CO2-Zertifikate nach Klimagipfel auf Halbjahrestief
Händler erwarten zunächst auch keinen Preisanstieg
Nach dem weitgehend gescheiterten Klimagipfel sind die Preise für europäische Emissionszertifikate am Montag auf ein Halbjahrestief gefallen. Die Futures für den Verkauf des Rechts auf den Ausstoß von Treibhausgasen gab acht Prozent ab. Die im Dezember 2010 fälligen Verträge notierten 82 Cent billiger bei 12,75 Euro pro Tonne.

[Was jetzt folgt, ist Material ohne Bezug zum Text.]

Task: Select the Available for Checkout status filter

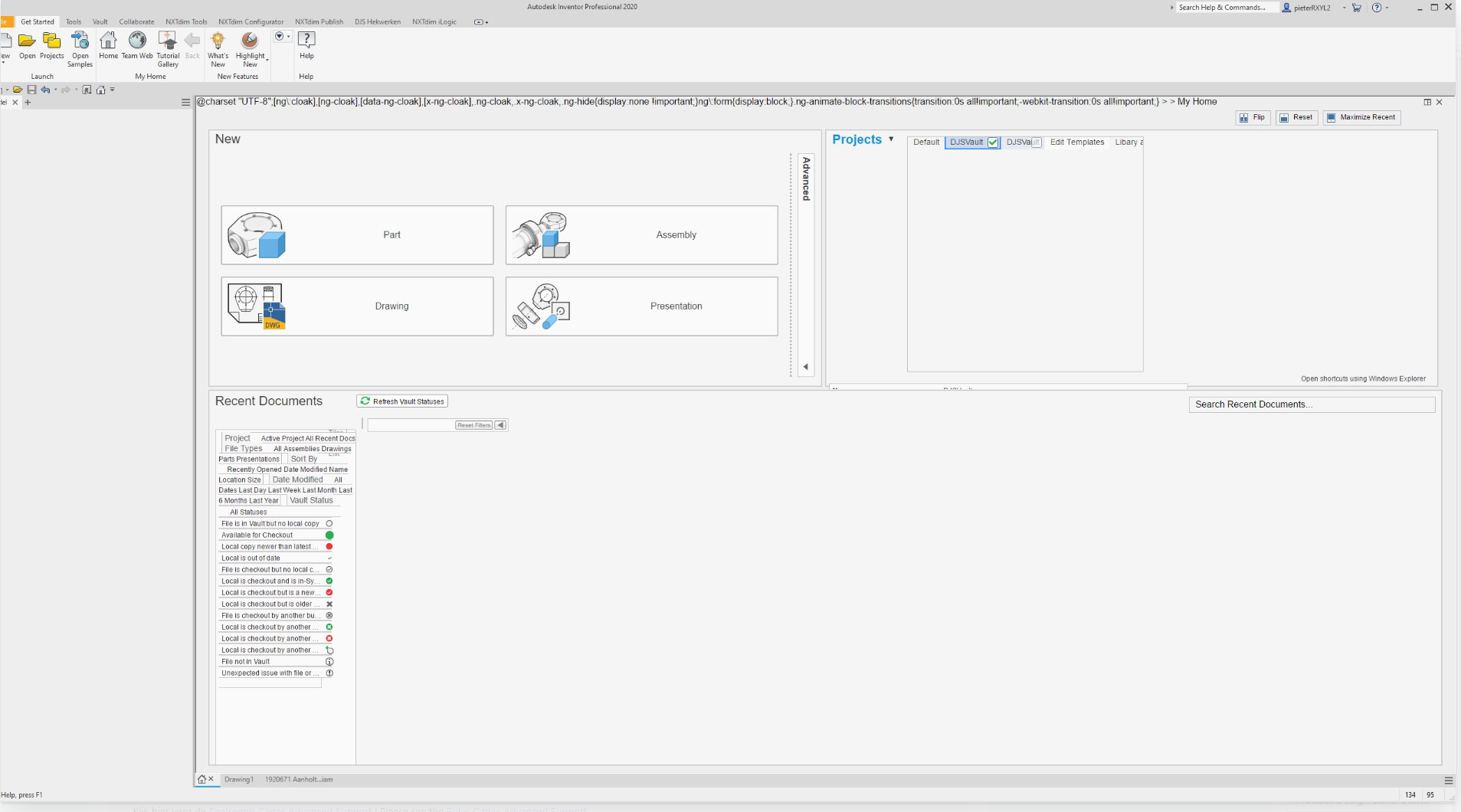Action: coord(257,535)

In der ersten halben Stunde des Handels ging der Preis sogar auf 12,40 Euro zurück. Der Handel mit den Zertifikaten soll bei der Finanzierung der Klimaschutzmaßnahmen helfen und der Industrie Anreize geben, möglichst wenig Treibhausgase zu produzieren. Eine internationale Vereinbarung mit straffen Zielen für die Einsparung von Emissionen hätte den Handel gestützt. Der Minimal-Konsens von Kopenhagen ohne feste Verabredungen machte die Hoffnungen auf eine Stärkung des Geschäfts aber zunichte. "Es belastet, dass es keinen politischen Rahmen gibt", sagte der Pariser Broker Jean-Francois Cauvet. "Viele Hedgefonds und Finanzinstitute hatten daraufgesetzt, dass sich der Emissionshandel zu einer bedeutenden und wichtigen Alternative zu anderen Märkten wie dem Rohstoffhandel entwickelt."

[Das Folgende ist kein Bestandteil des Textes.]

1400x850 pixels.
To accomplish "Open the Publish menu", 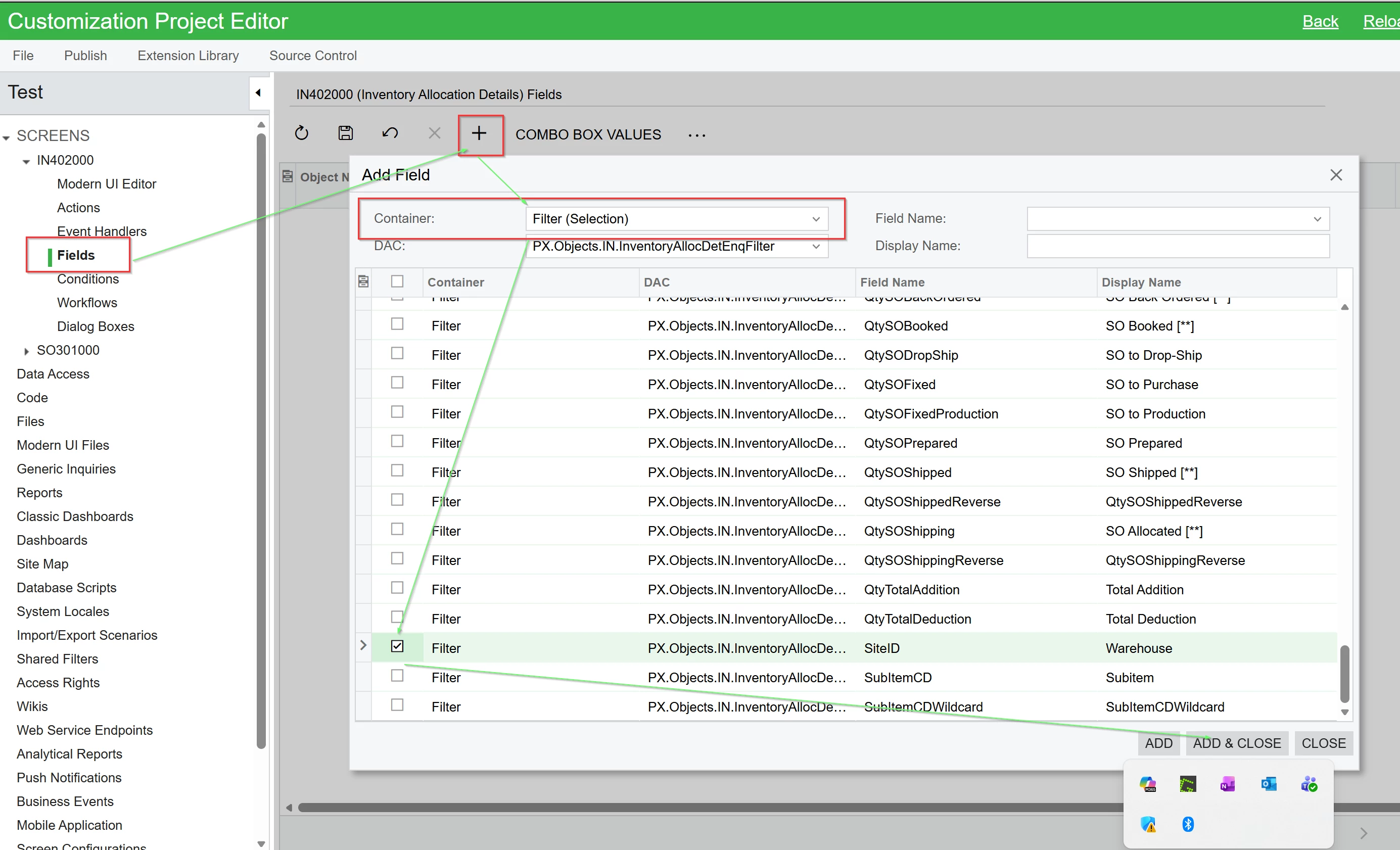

Die Händler erwarteten zunächst auch keine Erholung der Preise. Die Zertifikate könnten sich bis auf 12,20 Euro verbilligen. Allerdings dürfte der Markt bereits im Februar wieder unter Druck kommen. Dann nämlich teilen die Regierungen einigen Industrie- und Energiebranchen neue Emissionsrechte zu, was zu dem Überangebot beitragen wird.